Headless commerce is no longer "a Vercel thing". In 2024 there are at least three serious ways to ship an e-commerce with a custom frontend. Here they are.
Shopify Hydrogen
Hydrogen is Shopify's official Remix-based framework for custom storefronts. Hosting on Oxygen (Shopify's edge platform) or Vercel. Pros: mature Shopify backend — inventory, payments, tax, shipping all solved. Cons: total lock-in to Shopify pricing; Oxygen has some limits for global traffic.
Headless WooCommerce
WooCommerce behind WPGraphQL with a Next.js frontend. Pros: no lock-in, predictable cost, full control.
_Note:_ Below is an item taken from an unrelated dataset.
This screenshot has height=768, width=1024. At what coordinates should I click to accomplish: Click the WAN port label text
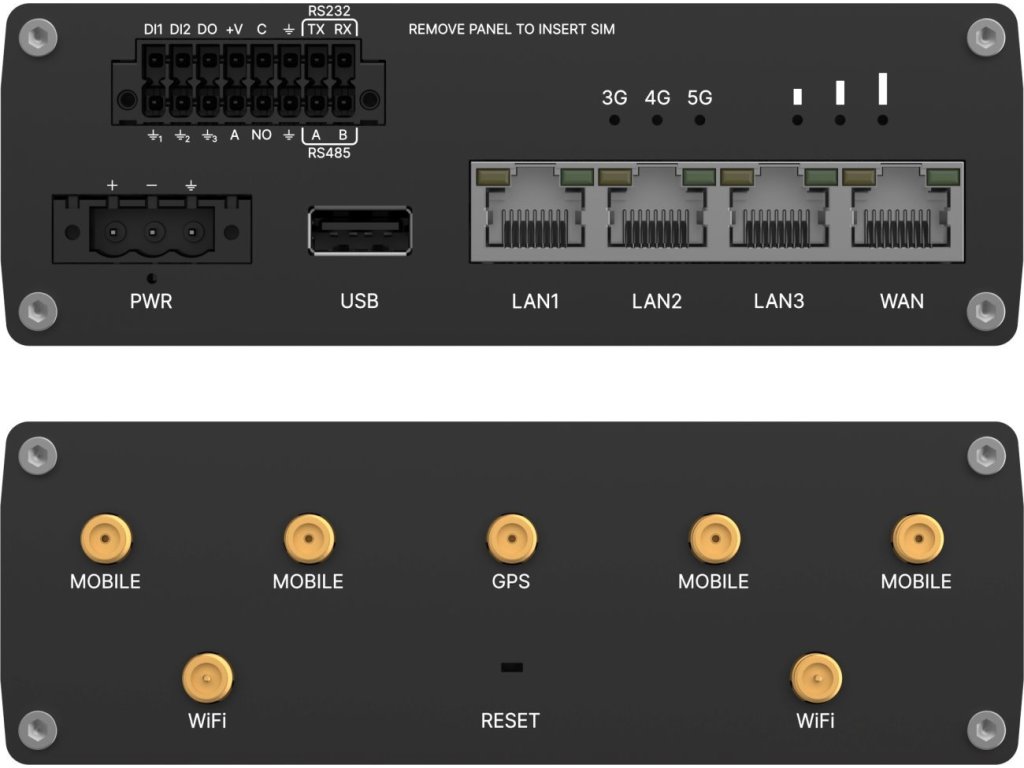point(901,301)
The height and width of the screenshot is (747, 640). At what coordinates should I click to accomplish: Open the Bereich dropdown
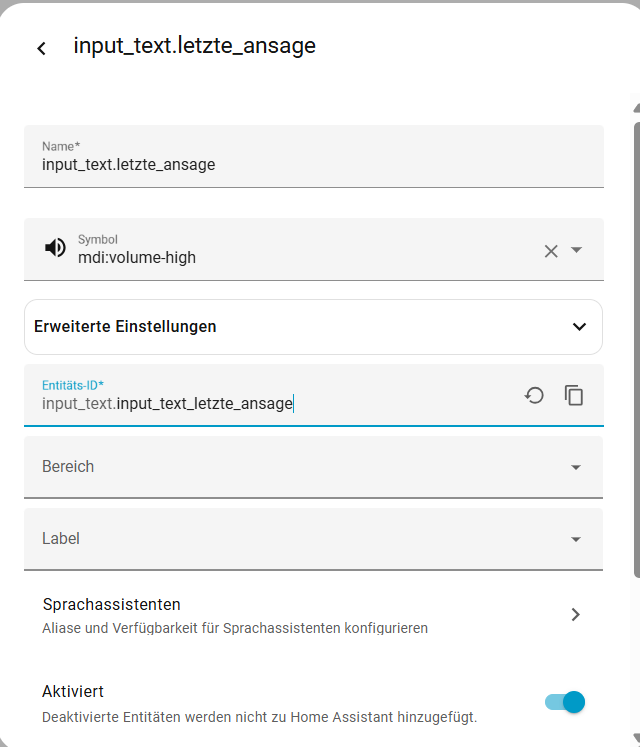click(x=575, y=467)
Cons: WooCommerce was not built headless and it shows — checkout especially is a job if you want to replace it. For most Italian clients with mid catalogues (1-5k SKUs) it works great if you accept keeping standard checkout.
Medusa
Open source, Node.js, modular. Conceptually the cleanest: headless-by-design backend, Next.js frontend. Pros: no licences, deploy anywhere (Hetzner self-hosted included), REST and GraphQL APIs. Cons: young ecosystem (plugins less mature vs Woo), needs a Node-fluent team.
Our matrix
| Case | Pick |
|---|---|
| Consumer brand, strong design, high budget | Shopify + Hydrogen |
| Italian SME with ERP already integrated | Headless WooCommerce |
| Marketplace or B2B custom with unique flows | Medusa |
| Simple e-commerce, limited time/resources | Monolithic WooCommerce |
What does not matter
"Performance" is not the main reason to go headless in 2024. A well-cached monolithic WooCommerce (LiteSpeed, FastCGI cache) runs fine. You go headless when brand and custom UX justify the complexity — not because you want a 5-point higher Lighthouse score.